§ RECORDS TO USE

┏━━

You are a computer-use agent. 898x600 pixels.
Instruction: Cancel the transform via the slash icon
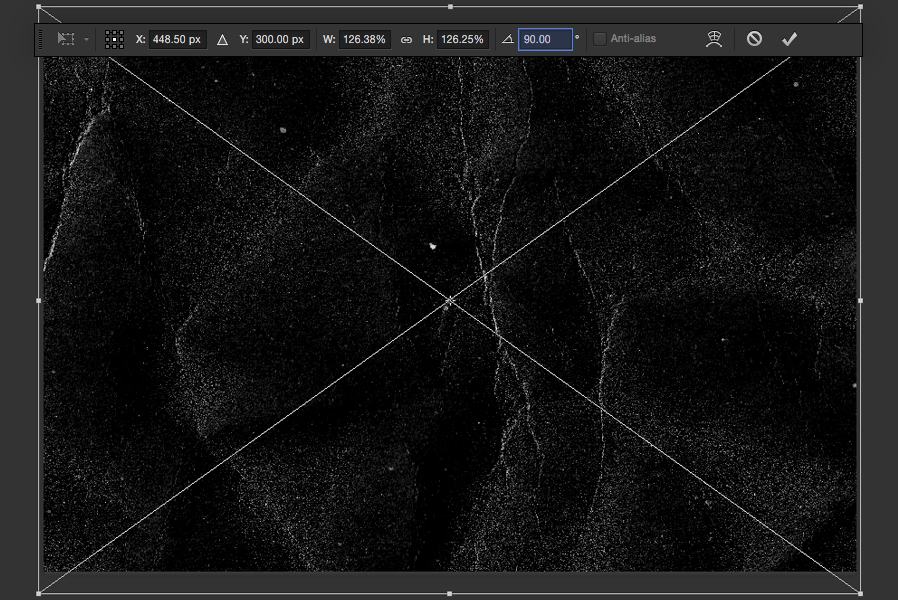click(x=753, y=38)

┗━━
┏━━

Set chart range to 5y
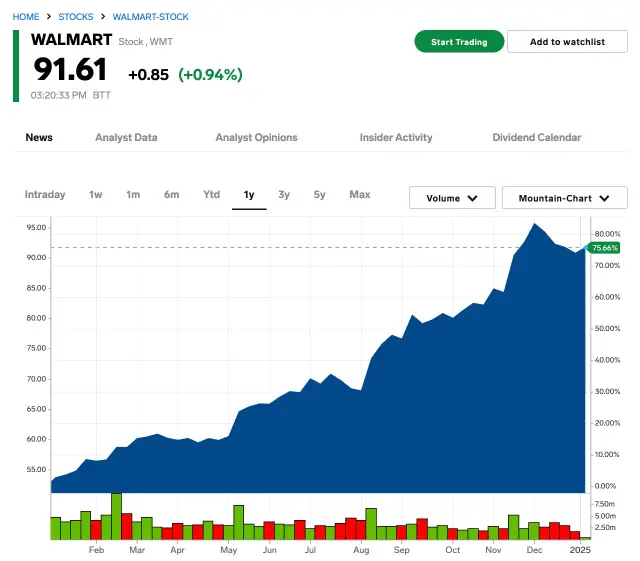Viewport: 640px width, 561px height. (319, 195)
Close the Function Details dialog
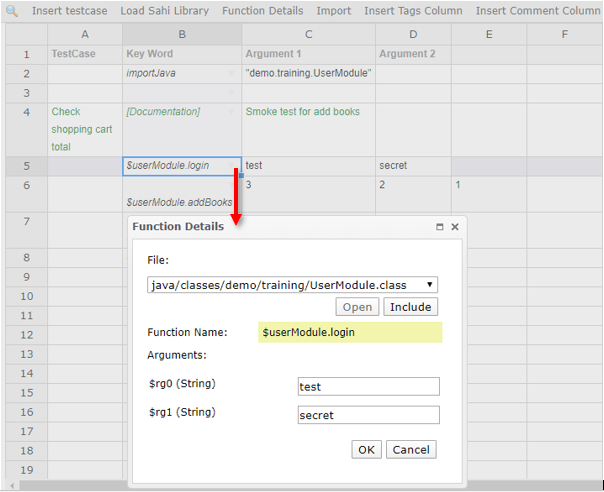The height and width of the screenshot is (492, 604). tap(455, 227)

┗━━
┏━━

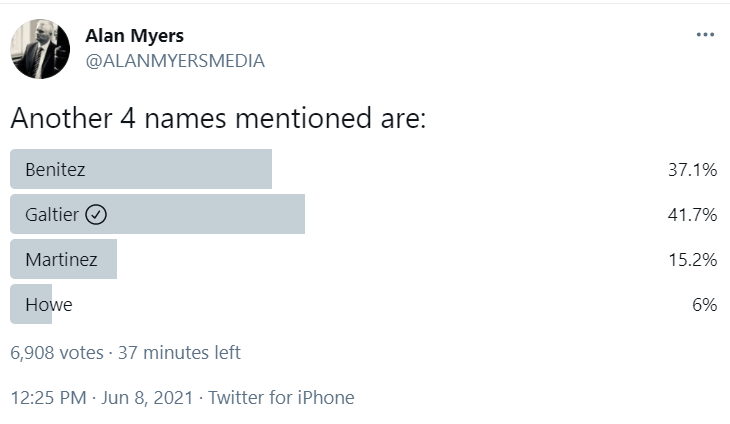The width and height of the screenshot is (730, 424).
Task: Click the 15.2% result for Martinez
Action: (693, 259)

┗━━

Format the data from the line containing "The width and" through the line containing "Action: (693, 259)", both included, as a Markdown table with the columns Row and Line. Give one row for each line and its number, skip blank lines, and leave out the pictures.

§ RESPONSE TO THE EXERCISE
| Row | Line |
|---|---|
| 1 | The width and height of the screenshot is (730, 424). |
| 2 | Task: Click the 15.2% result for Martinez |
| 3 | Action: (693, 259) |